我が家にとっての息子の高校受験というのは、この「人生の羅針盤」の最初の実戦デビューの場だった。
14年間かけて削り出し、磨き、試験と調整を繰り返して精度と安定性を高めてきたフィールドコンパスが、実際に次の3年間の居場所を決める局面でどれだけ正確かつ安定して動作するか。
だからまずは将来何になりたいのかをじっくり話し合い、次に興味を持った高校や高専を徹底的に見て回ることにした。サレジオ高専に始まり、多摩科技高校、東京高専、日本工業大学駒場高校、工芸高校、八王子桑志高校、都立産業技術高専、科学技術高校。
そこで息子のコンパスが指し示したのは産技高専、東京高専、多摩科技、科技、日駒である。
どこもカルチャーフィットがあり、なおかつ息子が目指す道であるプログラマー/エンジニアへのルートが明確に存在している。

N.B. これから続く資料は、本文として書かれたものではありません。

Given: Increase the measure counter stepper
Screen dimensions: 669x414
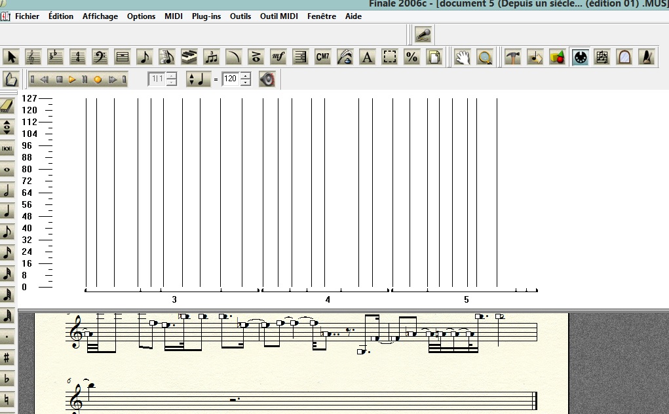Looking at the screenshot, I should coord(171,76).
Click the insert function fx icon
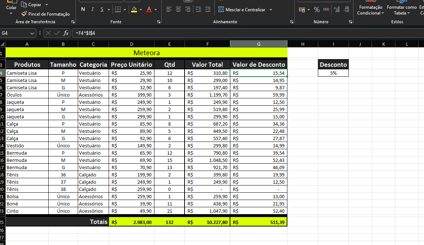Viewport: 424px width, 245px height. pos(66,33)
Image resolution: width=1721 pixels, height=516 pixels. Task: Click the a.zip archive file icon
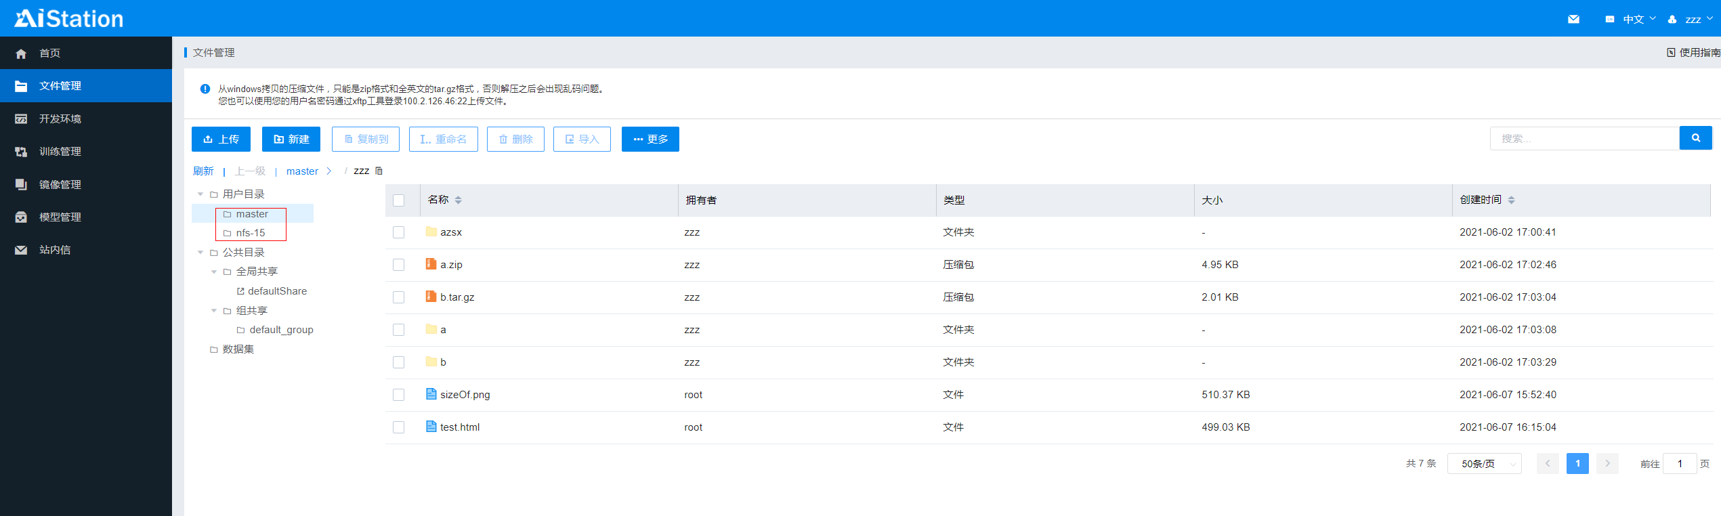coord(431,264)
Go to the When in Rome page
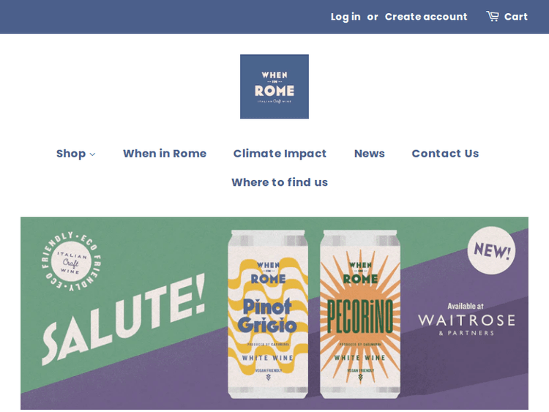The width and height of the screenshot is (549, 412). tap(165, 154)
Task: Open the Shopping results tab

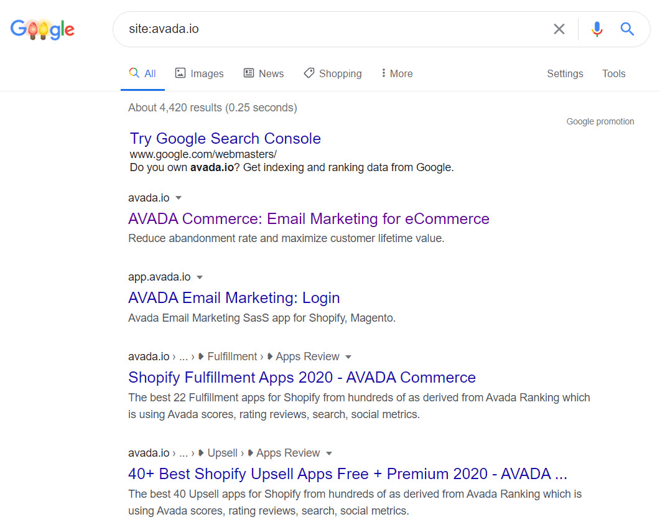Action: tap(332, 73)
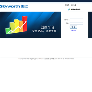Open the 加入收藏 link
The height and width of the screenshot is (92, 92).
73,5
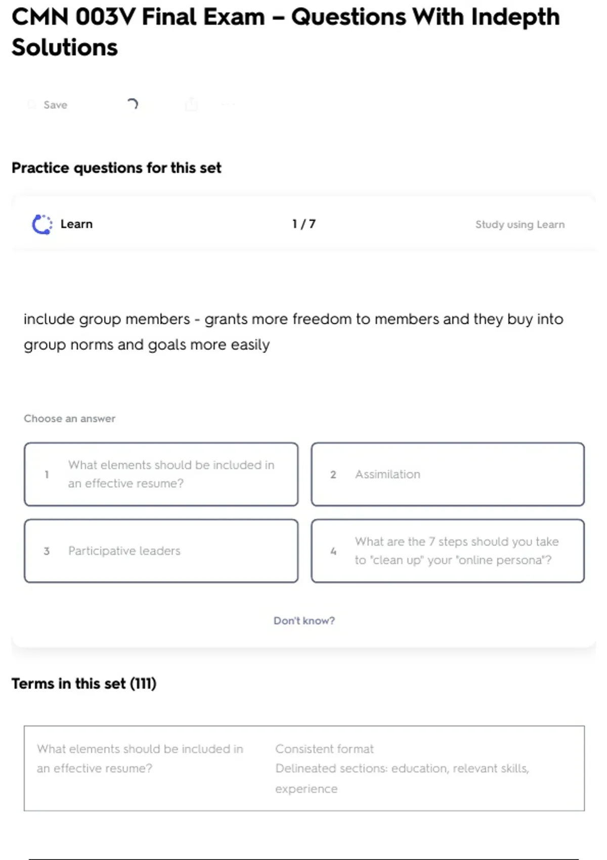This screenshot has height=860, width=607.
Task: Click answer number 1 badge
Action: click(x=47, y=475)
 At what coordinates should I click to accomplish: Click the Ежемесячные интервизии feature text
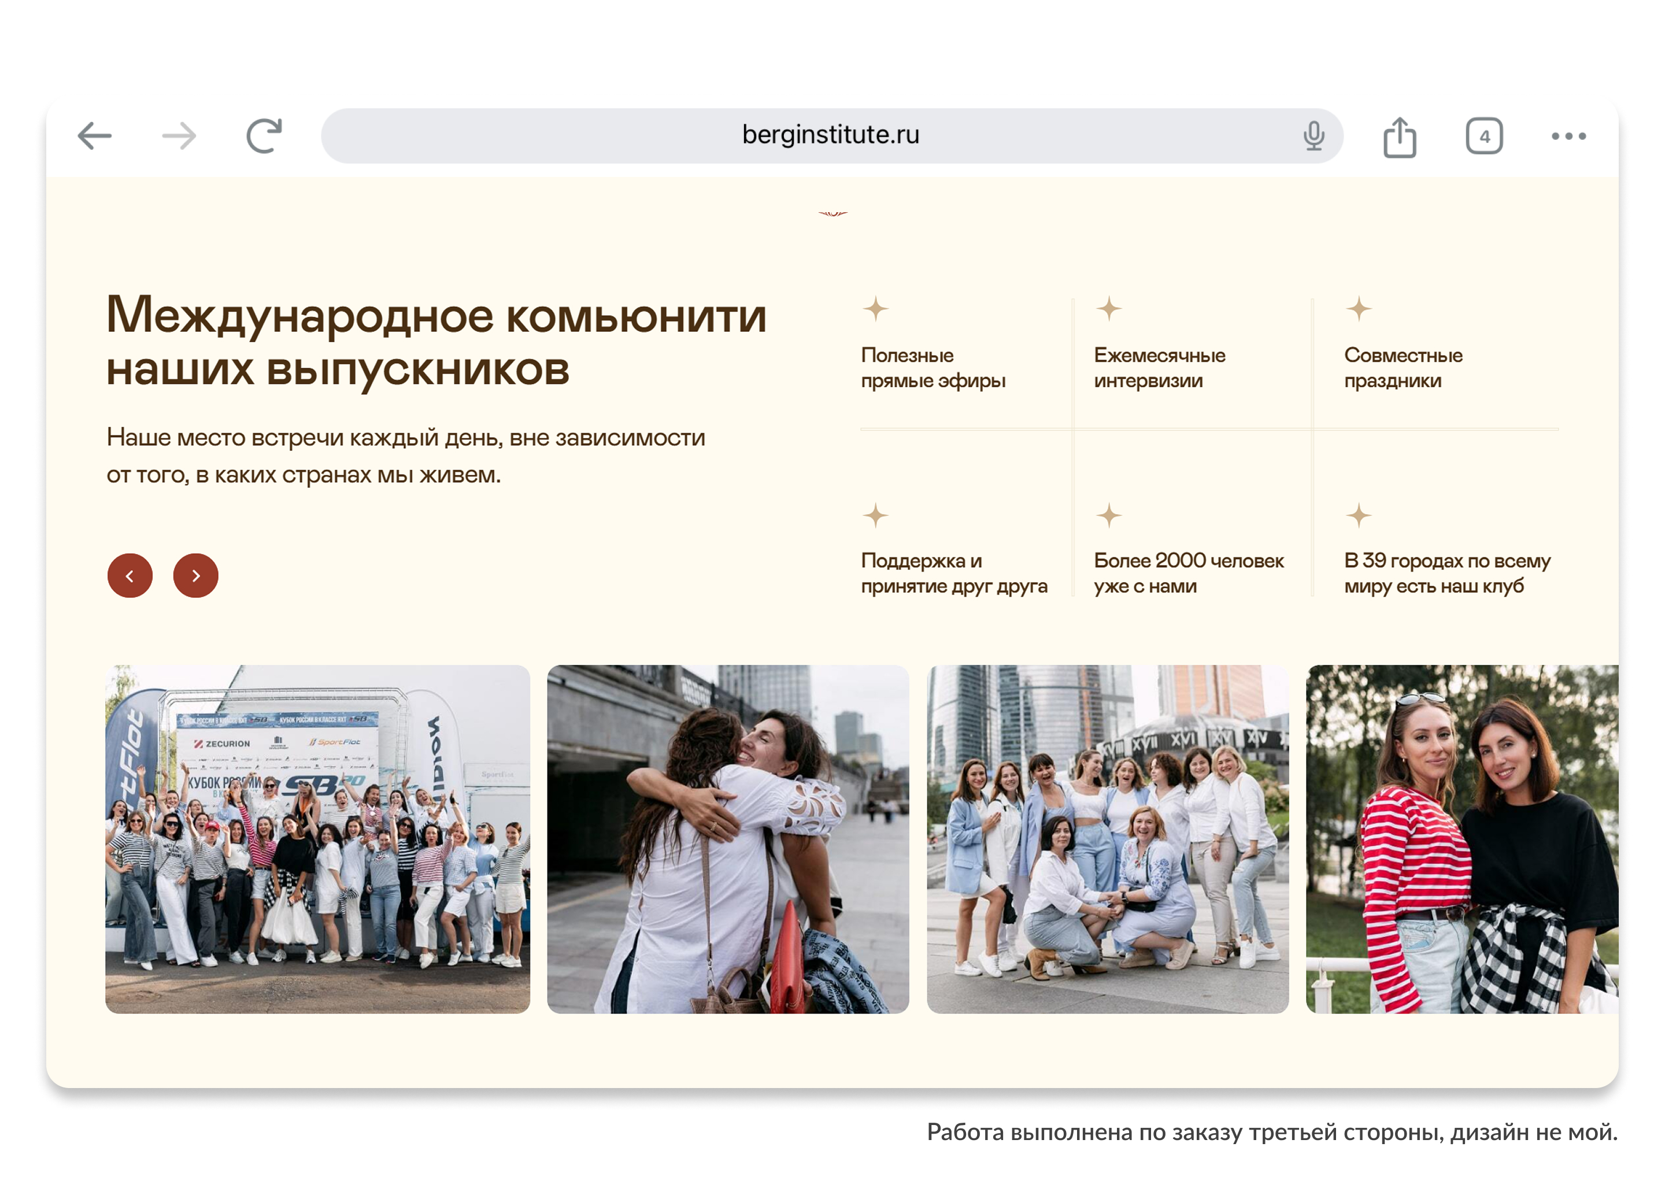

重要なのはブランド力や偏差値の数字ではない。カルチャーフィットと「学びたいことが学べるか」だ。高専に関して言えばいつも遊びに行っていた電通大の研究室で仲が良かった院生(現在はヤフージャパンのプログラマー)が高専出身だったこともあって、「高専は面白いぞ」と息子にいつも話していたことや、息子が高専ロボコンのファンだったということもあり、我が家では高専は身近な存在だった。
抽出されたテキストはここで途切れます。